▸ 抽出テキスト
= = = = = = =

HOME研究内容 > サイトカインシグナル阻害分子SOCSの発見と癌治療への応用

① サイトカインシグナル阻害分子SOCSの発見と癌治療への応用

1997年に、サイトカインシグナル伝達の主要な経路であるJak-Statシグナル伝達経路を抑制する分子としてSOCS-1(Suppressor Of Cytokine Signaling)をクローニングした(Naka et al. Nature 1997)。その後、SOCS-1 KOマウスの作製により、SOCS-1がin vivoにおいてもJak-Statシグナル伝達経路を抑制する分子であり、SOCS-1の欠損によりJak-Statシグナル伝達が恒常的に活性化されて、多臓器にわたり炎症が惹起され、3週間以内にマウスが死亡する事を明らかにした(Naka et al. immunity 2001)。また、ヒトのがんにおけるSOCS-1の発現異常(Komazaki et al. Jpn J Clin Oncol 2004)や遺伝子異常、さらにSOCS-1 HE KOマウスは自己免疫疾患を発症する事なども明らかにし(Fujimoto et al. Int Immunol 2004) 、SOCS-1と炎症・がんとの関連を明らかにした。

= = = = = = =

▸ 記録データ
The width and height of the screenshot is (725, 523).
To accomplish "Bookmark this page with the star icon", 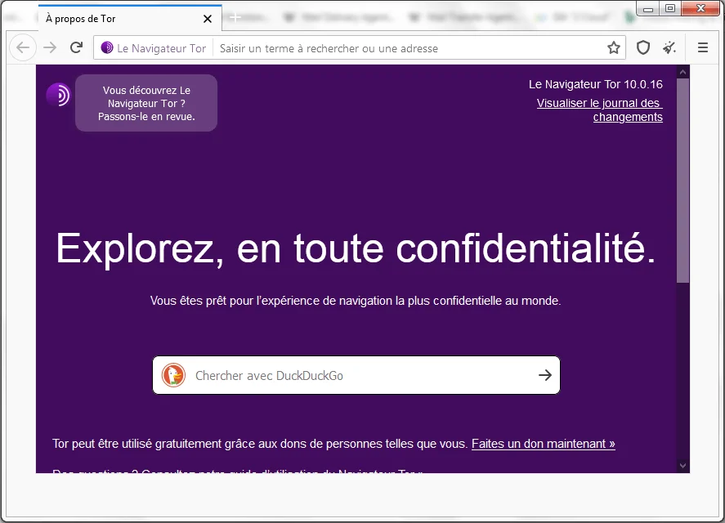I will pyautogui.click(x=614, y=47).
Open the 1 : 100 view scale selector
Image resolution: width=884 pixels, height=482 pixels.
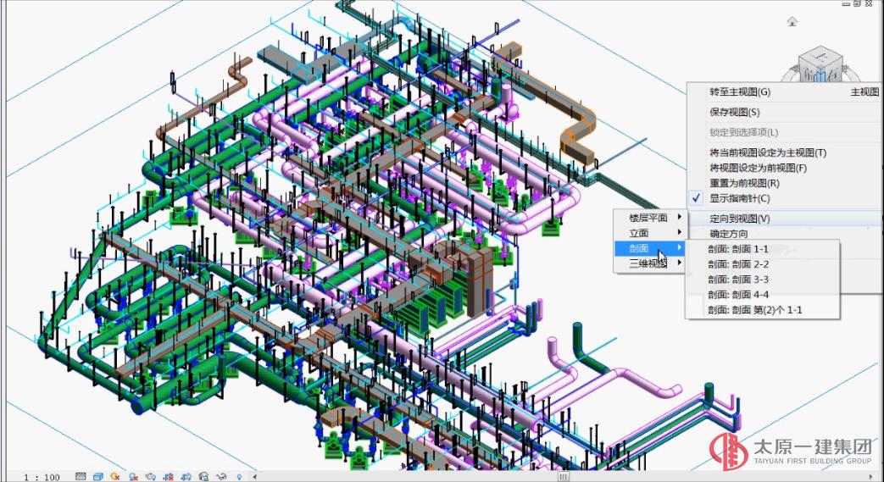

= = = = = = =

▸ 取り組む課題
SOCS-1の発見と癌治療への応用を紹介する文章を、その最後の文の後から引き取って書き継ぐこと。

▸ 課題への回答
Jak-Statシグナル伝達経路(主にStat3)の恒常的活性化が癌細胞の生存や増殖に深く関わることから、Stat3の活性化を制御するSOCS-1/SOCS-3に注目し、アデノウイルスベクターを用いたSOCS遺伝子治療法の開発に着手している。現在、非増殖型アデノウィルスベクターにSOCS-3を組み込み胸膜中皮腫モデルマウスに投与し、高い抗腫瘍活性を持つ事を確認している(Iwahori et al. Int J Cancer 2011)。今後、難治性がんの1つである胸膜中皮腫を対象に医師主導型治験をがんセンター東病院で行うべく研究を進めている。将来的には、頭頚部腫瘍、肺癌(Shimada et al. Cancer Sci 2013)、胃癌(Souma et al. Int J Cancer 2012)(Natatsuka et al. Br J Cancer 2015)、食道癌(Sugase et al. Int J Cancer 2017)(Sugase et al. Cancer Res 2017)、肝臓がん、皮膚がん(Tagami-Nagataet al. Exp Dermatol 2015) などの難治性がんも視野に入れた開発を行う予定である。